— begin EXTRACT PROVIDED —

[swift-evolution] [Proposal] Property behaviors

Matthew Johnson musical.matthew at mac.com
Wed Jan 20 17:26:49 CST 2016


> On Jan 20, 2016, at 5:21 PM, Chris Lattner via swift-evolution <swift-evolution at swift.org> wrote:
> 
>> 
>> On Jan 20, 2016, at 3:19 PM, Joe Groff <jgroff at apple.com <mailto:jgroff at apple.com>> wrote:
>> 
>> 
>>> On Jan 20, 2016, at 3:17 PM, Chris Lattner <clattner at apple.com <mailto:clattner at apple.com>> wrote:
>>> 
>>> 
>>>> On Jan 20, 2016, at 2:08 PM, Joe Groff <jgroff at apple.com <mailto:jgroff at apple.com>> wrote:
>>>> 
>>>>>>> One thought is that it might be good to allow behaviors to have `init` accessor that is used if the property is assigned by an initializer of the containing type (only the first time the property is assigned).  This would clarify what happens during initialization of the containing type and allow for different init and set code paths when necessary.   It would be distinguished from the behavior initializer by the lack of parens.  If that is too subtle we could use a different name for the initialization accessor.
>>>>>> 
>>>>>> That's a possibility, but inserting initializer calls is a bit more heroic than what our current definite initialization implementation can do. That's not necessarily a showstopper, but it was a goal of the current design to avoid inserting accessor calls within inits at hard-to-predict places. (cc'ing ChrisL, to get his opinion on this as DI owner)
>>>>> 
>>>>> Makes sense.  Getting the behavior I would like to see out of a `phase2Immutable` behavior would definitely require updates to the DI rules.  I think the added safety makes it worth doing something in this area eventually, but it could be added later.  I’m interested to hear what Chris thinks.

— end EXTRACT PROVIDED —
— begin PROVIDED DATA —

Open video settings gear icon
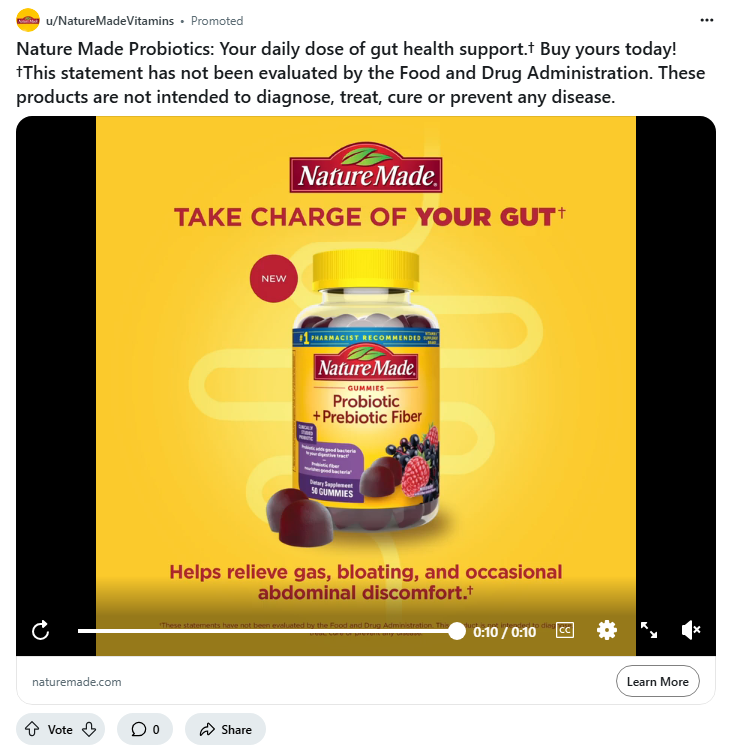point(607,630)
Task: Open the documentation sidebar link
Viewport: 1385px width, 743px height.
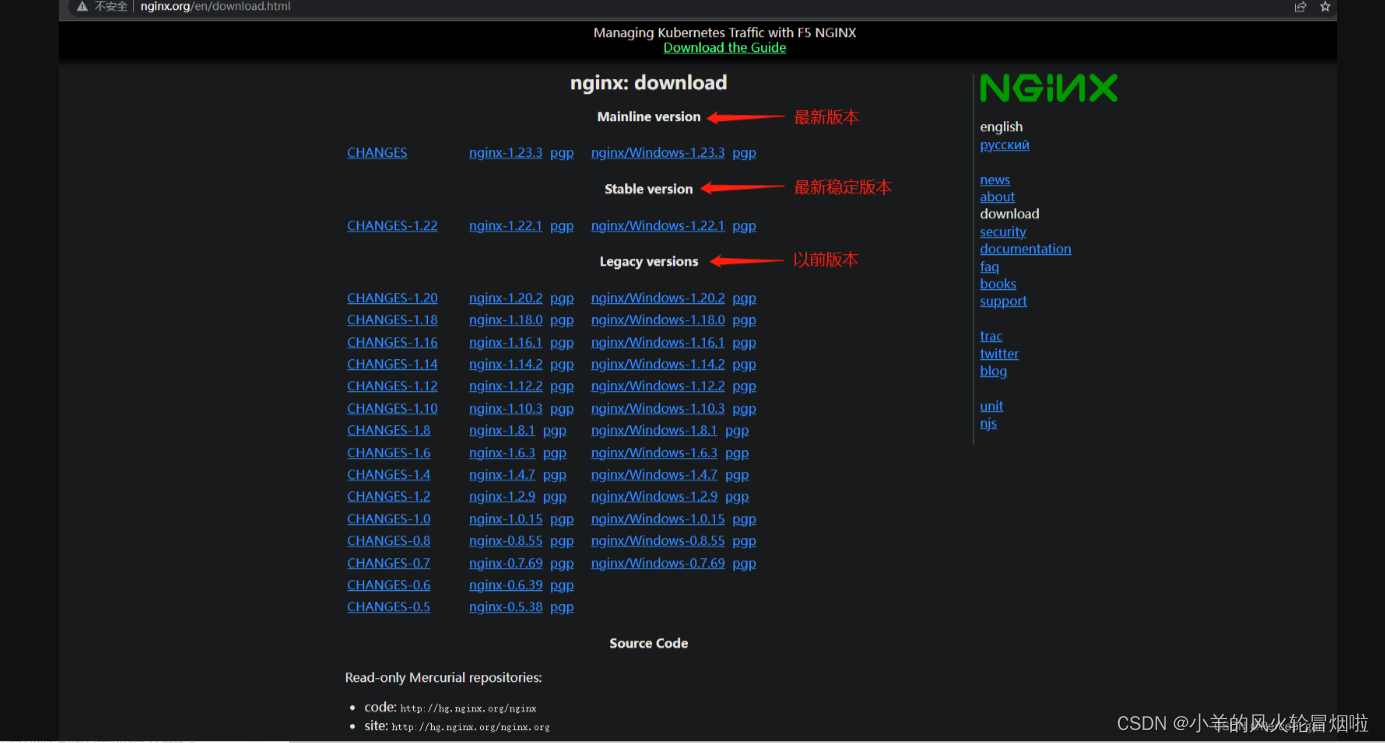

— end PROVIDED DATA —

Write the next part of the mailing-list message on Swift property behaviors, picking up after its final sentence. The lines that come after the text have no role here.

REPLY TO THE EXERCISE:
>>>> 
>>>> I think it's important that delayed initialization also accommodate initialization *after* init() returns. There are many cases where full initialization depends on a process outside of init's control, especially in Cocoa with objects and outlets set up from nib files.
>>> 
>>> I don’t really consider that to be initialization in the current sense.  IMO, without extending our DI model, a “delayed” behavior for a property of type T is best modeled with storage for T?, which is implicitly initialized to nil.  The getter would do a force unwrap of the optional, and the setter would check that the storage is nil before assigning over it.
>>> 
>>> If/when we have support for a more dynamic initialization (e.g. dynamic typestate) then we could expand this to use it, but I don’t see how it would provide a functionally different model.
>> 
>> This is pretty much what I mean, and what the [delayed] example from the proposal provides. Matthew's making a case for a more constrained form of 'delayed' that still prevents you from exiting 'init' without having initialized everything.
> 
> Ah ok.  Well, such a thing could be built.

Yes, the use case for this is when you need to pass `self` to the initializer of one of your members.  You can’t do this until phase 2, but it would be best if the compiler can still provide as much safety guarantee as possible.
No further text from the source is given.